Moving on to the Fifth and Sixth Amendments...
Article the seventh .. No person shall be held to answer for a capital, or otherwise infamous crime, unless on a presentment or indictment of a Grand Jury, except in cases arising in the land or naval forces, or in the Militia, when in actual service in time of war or public danger; nor shall any person be subject for the same offence to be twice put in jeopardy of life or limb; nor shall be compelled in any criminal case to be a witness against himself, nor be deprived of life, liberty, or property, without due process of law; nor shall private property be taken for public use, without just compensation.
Article the eighth ... In all criminal prosecutions, the accused shall enjoy the right to a speedy and public trial, by an impartial jury of the State and district wherein the crime shall have been committed, which district shall have been previously ascertained by law, and to be informed of the nature and cause of the accusation; to be confronted with the witnesses against him; to have compulsory process for obtaining witnesses in his favor, and to have the Assistance of Counsel for his defense.

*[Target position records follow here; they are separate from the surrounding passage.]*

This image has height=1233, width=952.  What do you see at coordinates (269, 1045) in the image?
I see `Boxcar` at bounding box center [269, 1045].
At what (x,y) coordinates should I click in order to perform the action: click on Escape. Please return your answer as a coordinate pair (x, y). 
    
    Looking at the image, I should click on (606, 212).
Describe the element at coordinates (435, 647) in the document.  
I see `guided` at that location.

Once again, these have been violated, mainly in the so-called name of "national security". The PATRIOT Act and indefinite detentions at Gitmo have caused both the actual terrorists and many innocent citizens to involuntarily give up their rights to privacy. And when so-called terrorists actually are caught, they may be held indefinitely. This is not living up to our Constitutional rights.

Finally, let us look at the Ninth and Tenth Amendments:

Article the eleventh .... The enumeration in the Constitution, of certain rights, shall not be construed to deny or disparage others retained by the people.
Article the twelfth ... The powers not delegated to the United States by the Constitution, nor prohibited by it to the States, are reserved to the States respectively, or to the people.”

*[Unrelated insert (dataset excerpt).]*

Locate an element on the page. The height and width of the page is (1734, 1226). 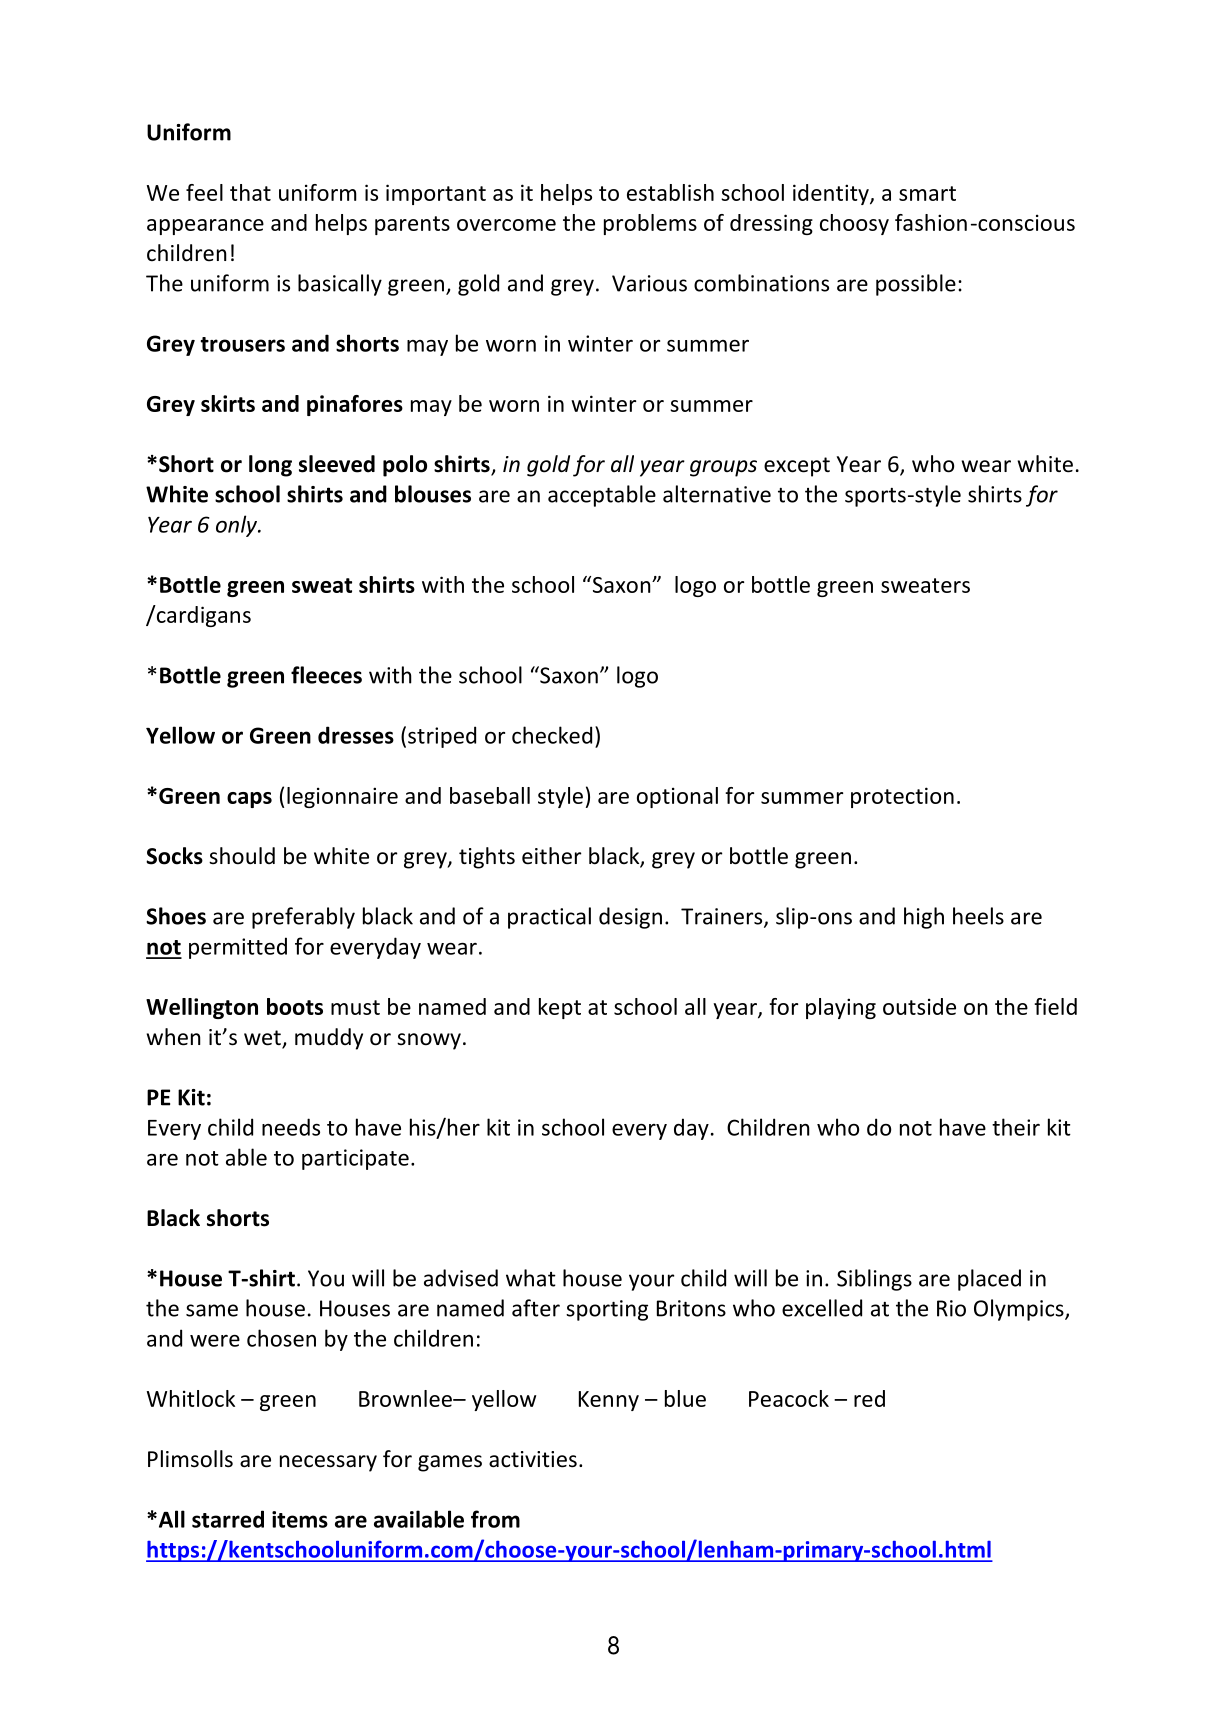
problems is located at coordinates (650, 224).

I tend to favor the power of the Ninth Amendment (people's rights) over the power of the Tenth (mainly states' rights). For the most part, I support the freedom of the people to live as they choose so long as they do not violate other people's rights to life, liberty, or property. Therefore, I support minimizing government to the point of only instituting services to protect people from force against those rights. As for the Tenth Amendment, when it doesn't violate the people's rights per the 9th Amendment, states may issue licenses, build roads, create police forces and courts and so on. But I believe their government role should be minimized as well. And as I've discussed before, I think secession is a Tenth Amendment right as well.

To summarize, many of our civil rights under the Constitution have been massively violated over the years. It is time to return to the Spirit of the Constitution.

On a lighter note, we should be thankful not to live in an alternate Earth where J. Edgar Hoover was elected President in 1964.